WEST PALM BEACH, Fla., Jan. 15, 2008 -- Ocwen Financial Corporation (NYSE:OCN) (the "Company") today announced that its Board of Directors has received a proposal from a group of investors led by William C. Erbey, Chairman and Chief Executive Officer of the Company, Oaktree Capital Management, L.P. and Angelo, Gordon & Co., L.P. to acquire all of the outstanding shares of the Company for $7.00 per share in cash. A copy of the text of the proposal letter is set forth below.
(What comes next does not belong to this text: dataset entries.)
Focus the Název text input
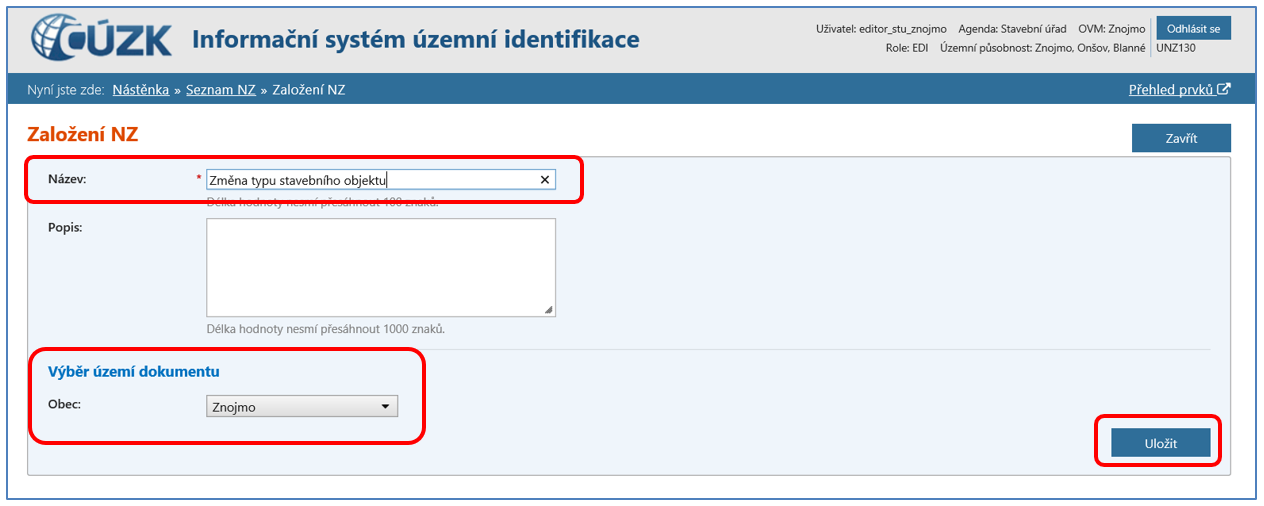 click(370, 180)
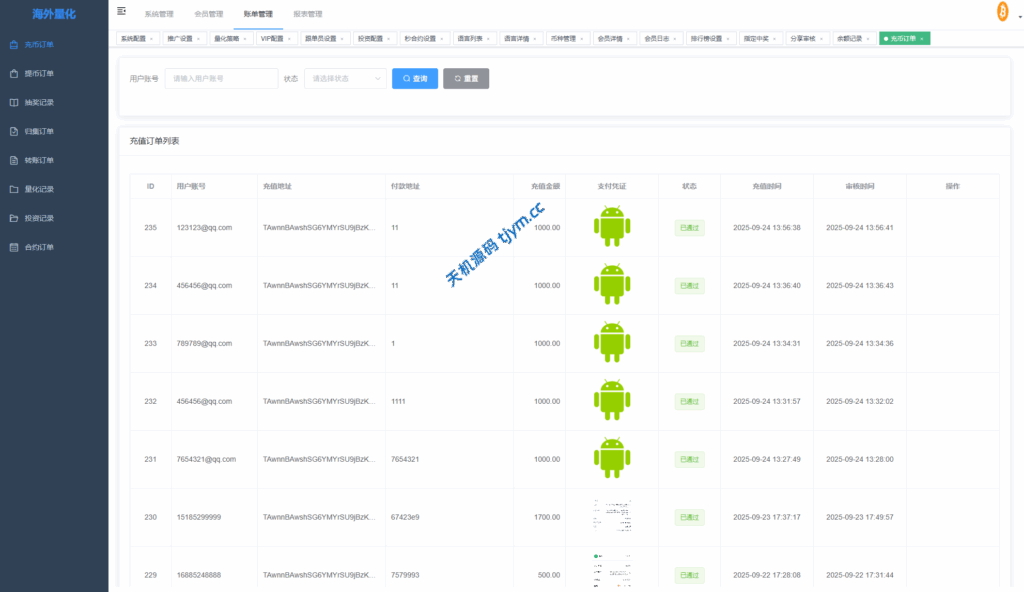
Task: Click the orange Bitcoin avatar icon
Action: pyautogui.click(x=1001, y=11)
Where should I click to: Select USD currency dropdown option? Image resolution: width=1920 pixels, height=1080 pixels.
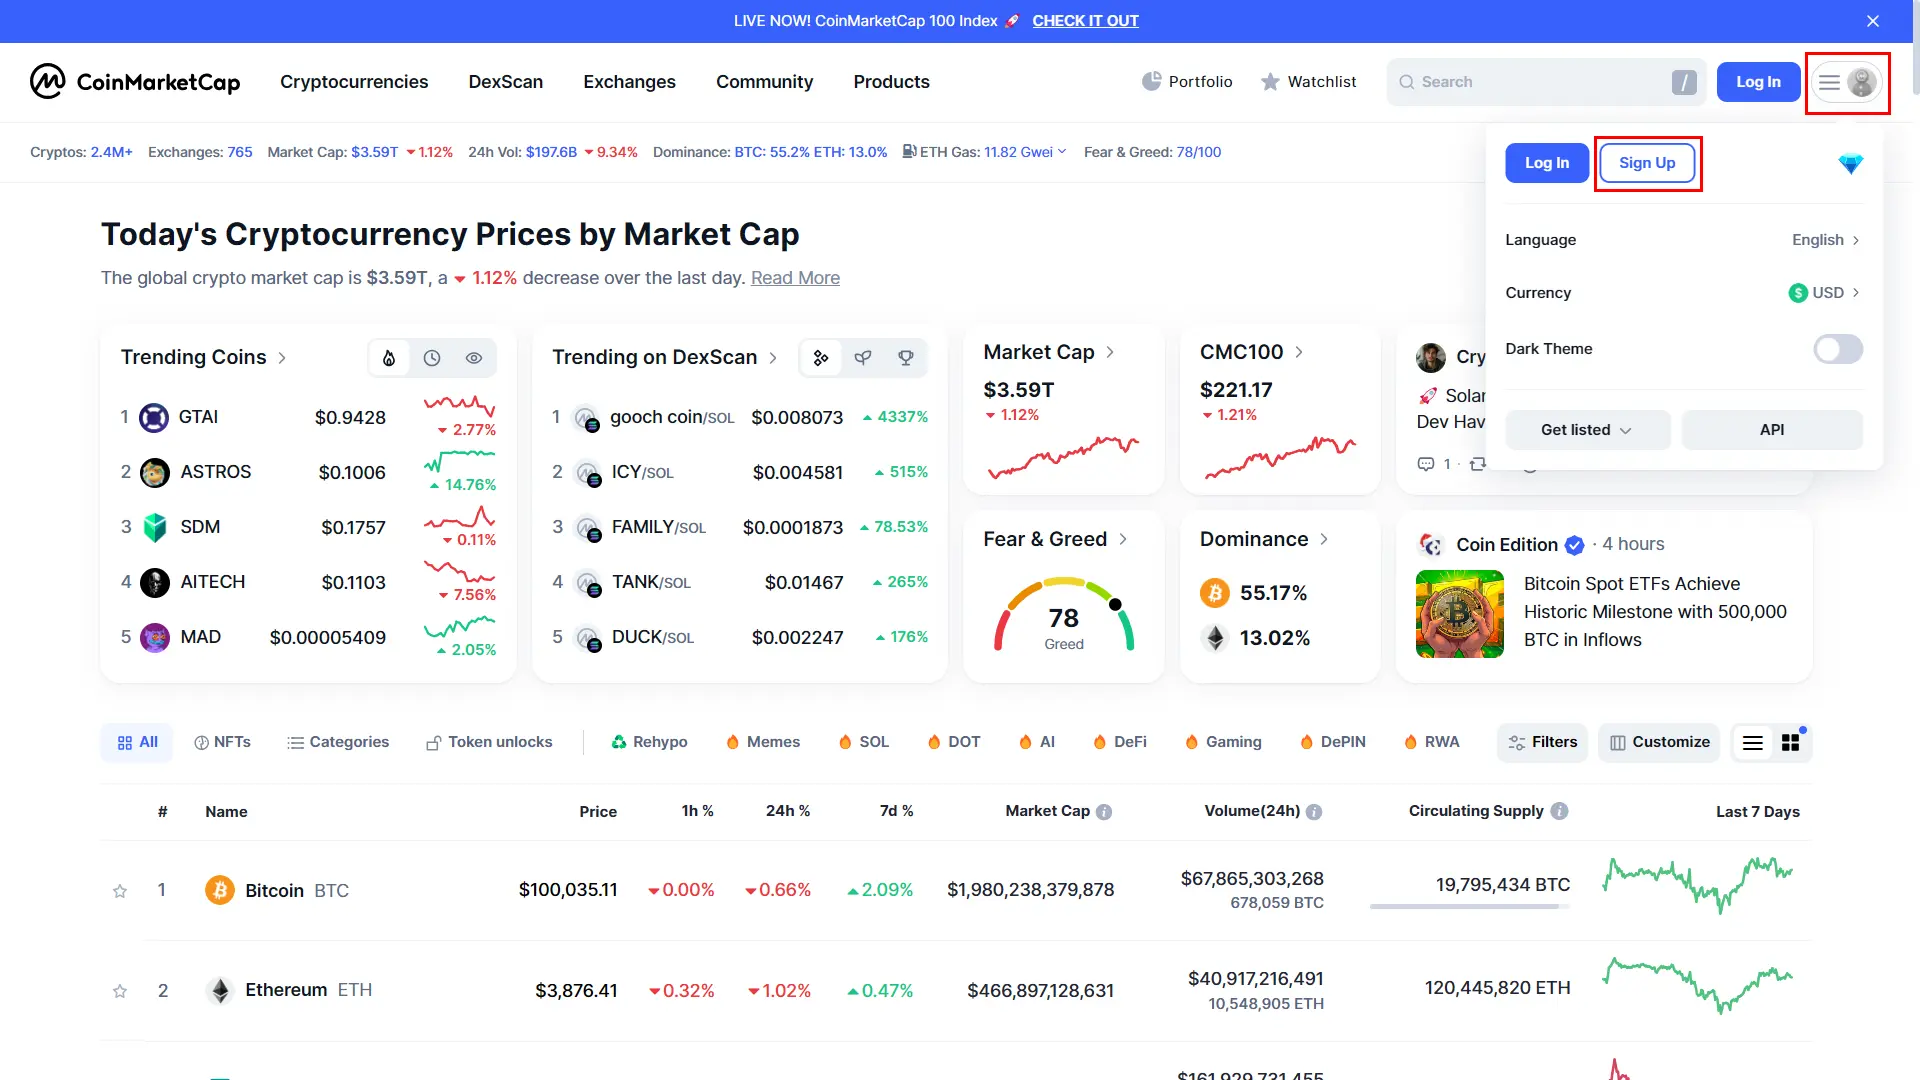1825,291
The Board of Directors of the Company has formed a Special Committee of independent directors to consider the proposal. The Committee has retained Evercore Group, as its independent financial advisors, and Shearman & Sterling LLP, as its legal counsel, to assist it in its work. The Board of Directors cautions the Company's stockholders and others considering trading in its securities that no decisions have been made by the Board with respect to the Company's response to the proposal. There can be no assurance that any definitive offer will be made, that any agreement will be executed or that any transaction will be approved or consummated.

***



 January 14, 2008

 Ocwen Financial Corporation
 Board of Directors
 1661 Worthington Road, Suite 100
 West Palm Beach, Florida 33409

Ladies and Gentlemen:

I am, together with funds managed by Oaktree Capital Management, L.P. and Angelo, Gordon & Co., L.P. (collectively, the "Sponsors"), pleased to propose to acquire by merger, for a purchase price of $7.00 in cash per share, all of the outstanding shares of Common Stock of Ocwen Financial Corporation (the "Company"). Our proposal would provide a substantial premium for all of the Company's public shareholders.
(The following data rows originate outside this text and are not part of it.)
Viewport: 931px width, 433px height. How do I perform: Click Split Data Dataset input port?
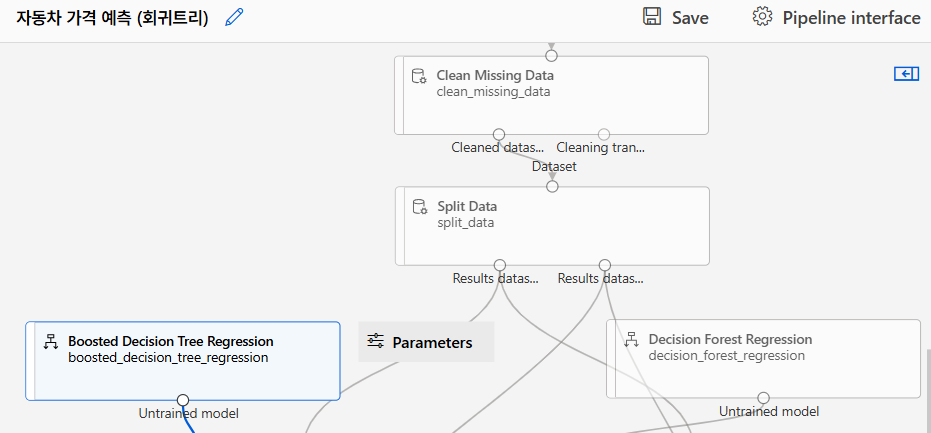pos(552,186)
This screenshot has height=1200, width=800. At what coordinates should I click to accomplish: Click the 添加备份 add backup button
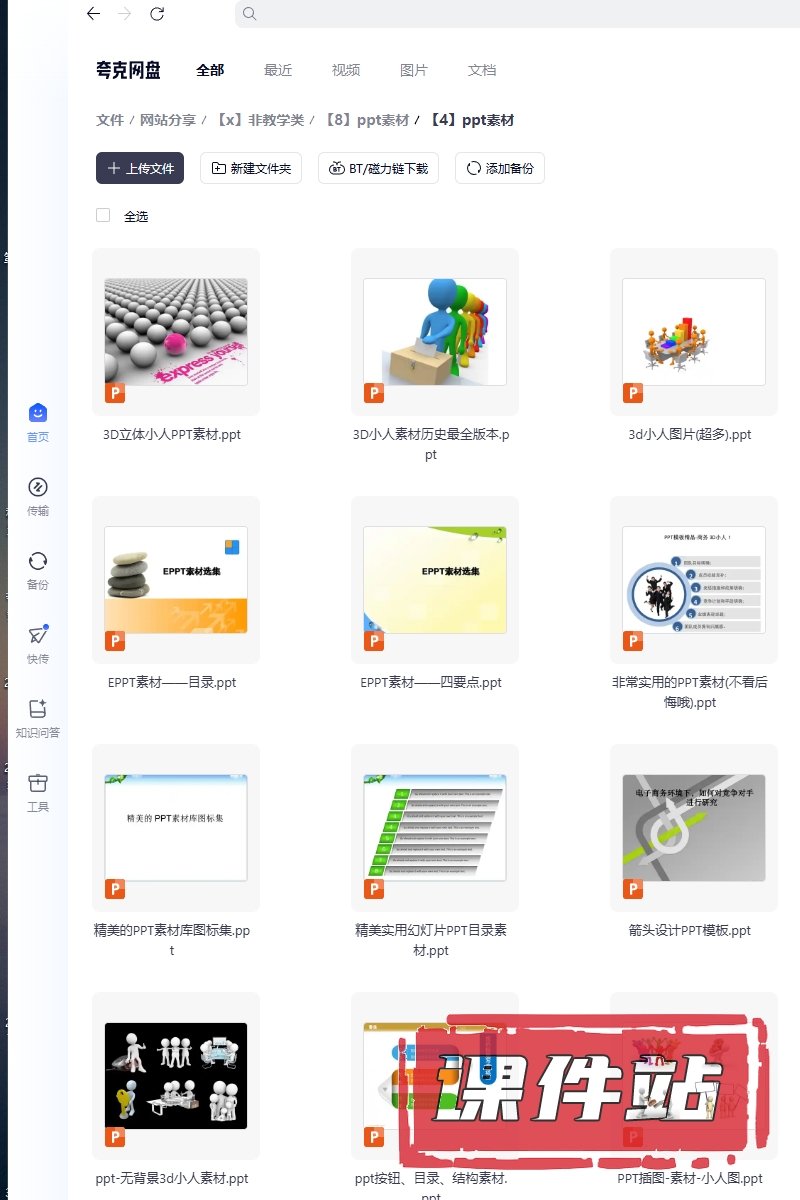coord(500,169)
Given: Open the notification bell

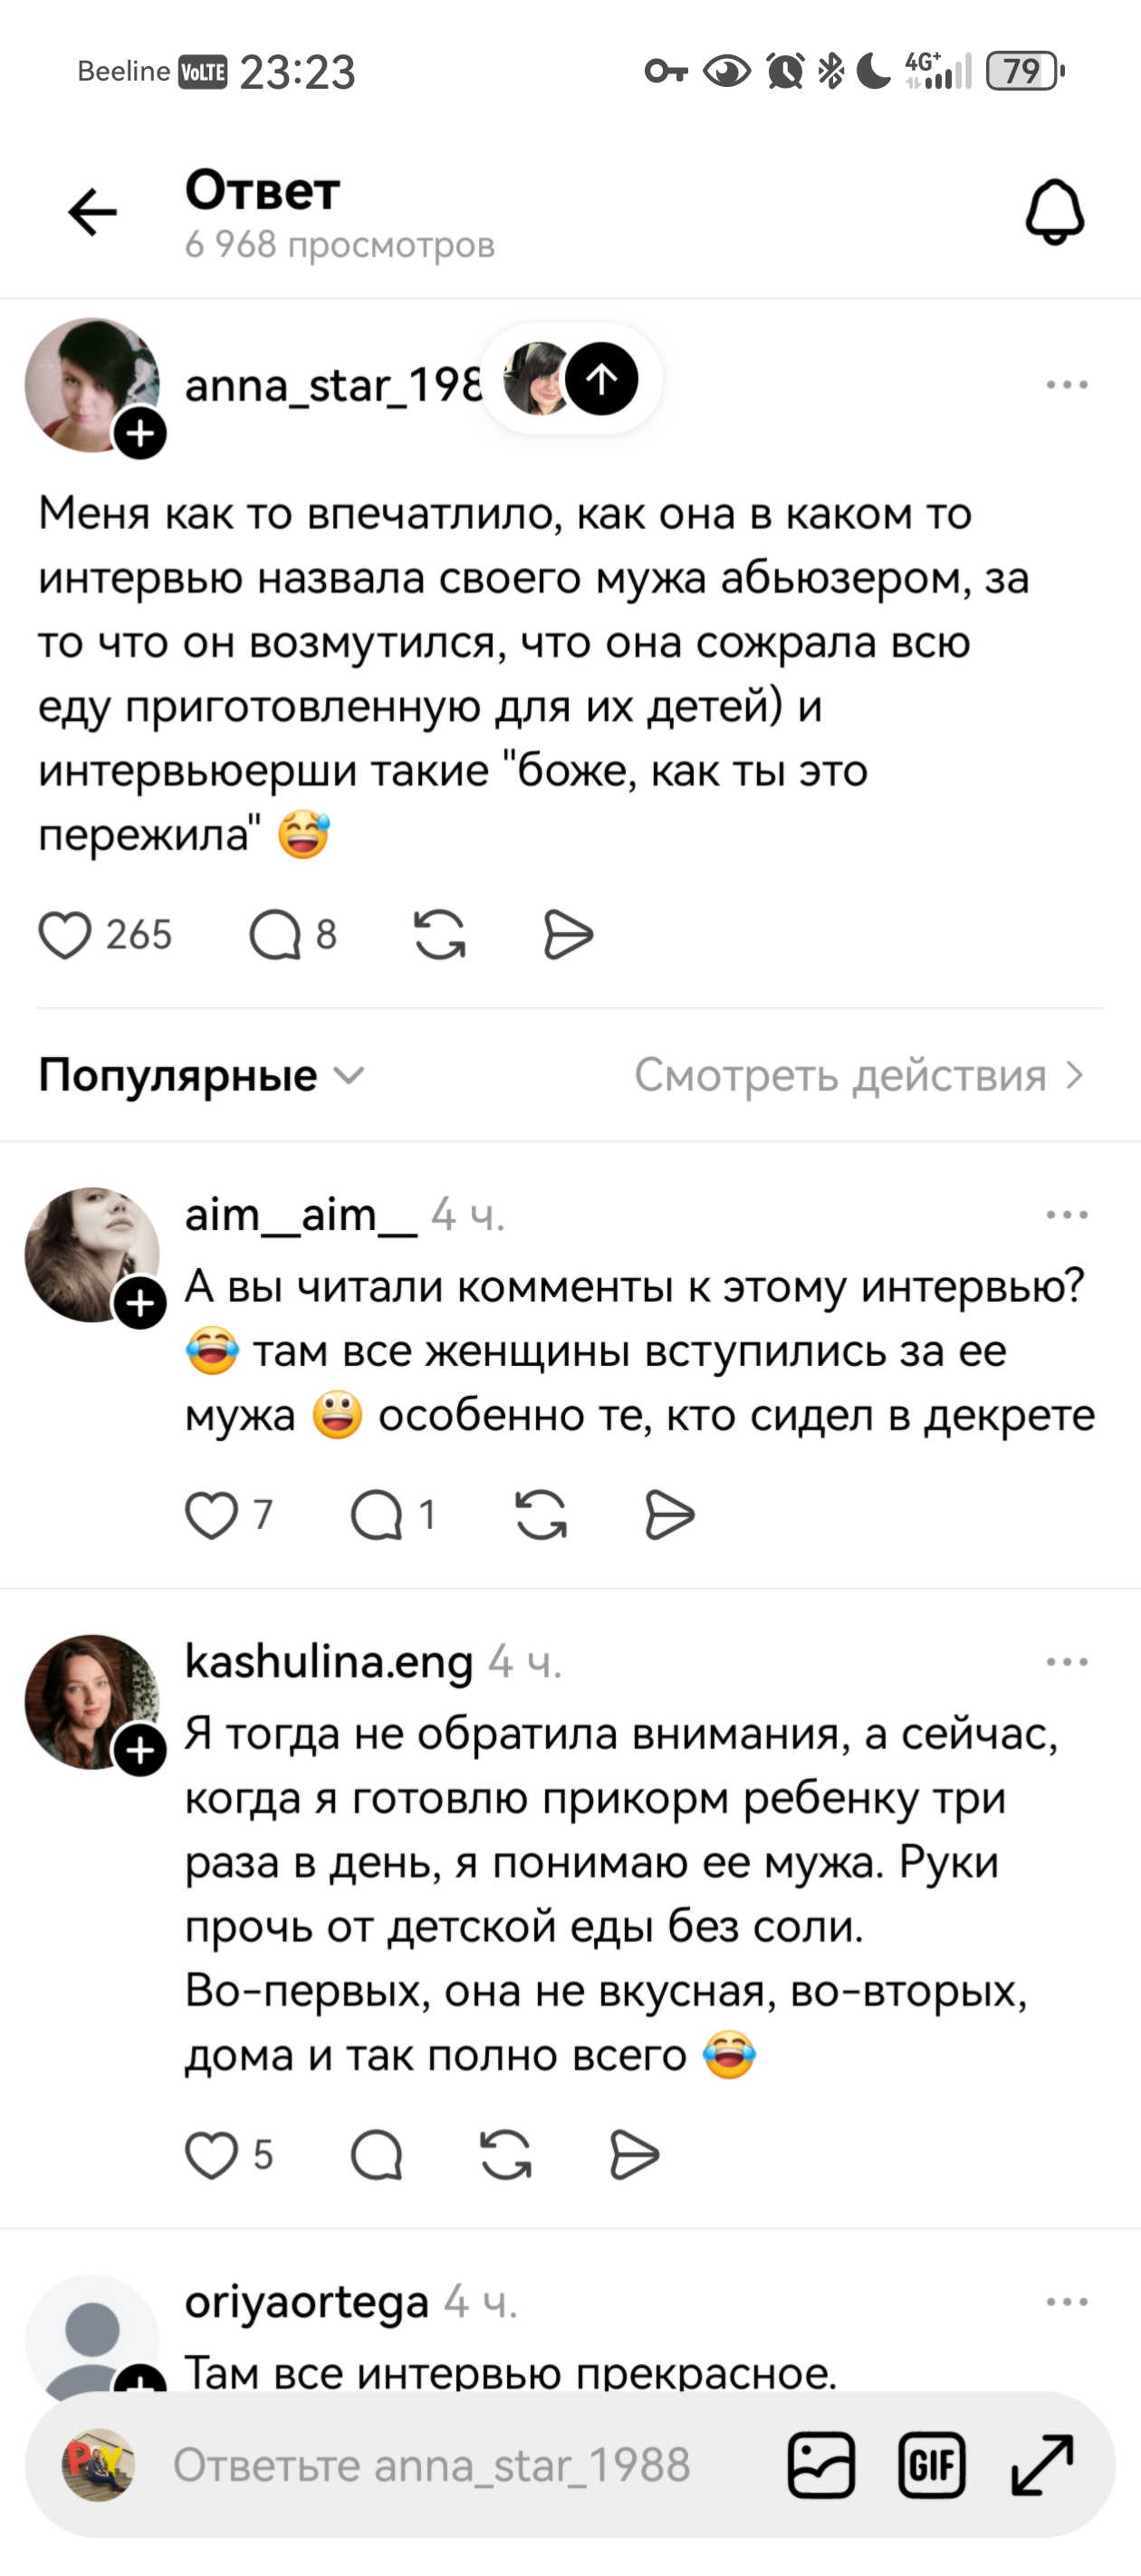Looking at the screenshot, I should coord(1054,212).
I would participate by making a significant investment in the transaction, and I expect that we would provide members of the Company's senior management team with the opportunity to participate in the transaction as well. I would continue as chairman and CEO following the transaction and would expect that our senior leadership team would continue to lead the Company into the future with me.
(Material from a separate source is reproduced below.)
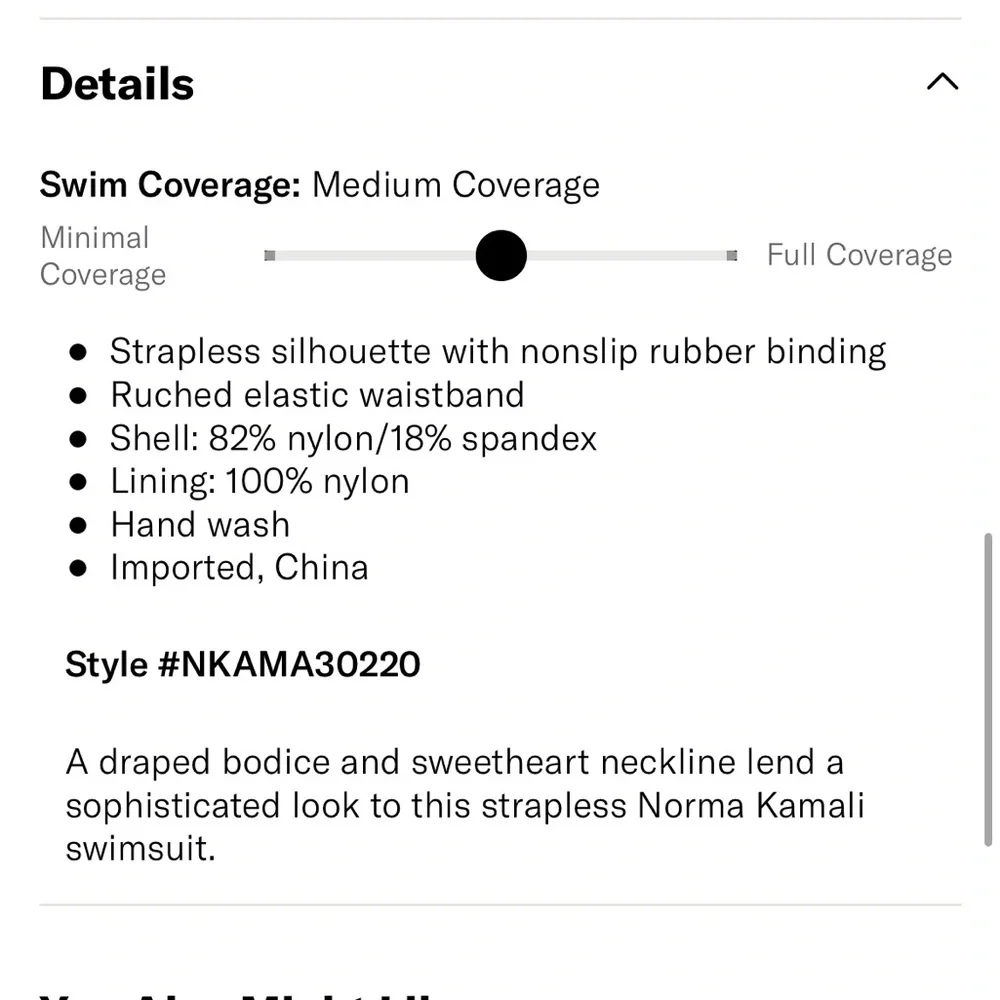
Task: Click the Details section heading
Action: coord(117,84)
The transaction would be financed through a combination of (1) equity from investment funds managed by the Sponsors, together with equity investments by myself and members of our senior management team and certain other existing shareholders of the Company and (2) approximately $150 million of debt or other financing in order to repurchase certain debt obligations of the Company. In the event such debt or other financing becomes unavailable, the Sponsors are willing to provide additional equity or debt financing for the purpose of repurchasing the outstanding debt obligations of the Company. We expect that the Company will not have more debt, and will more likely have less debt, than it currently has as a result of the transaction.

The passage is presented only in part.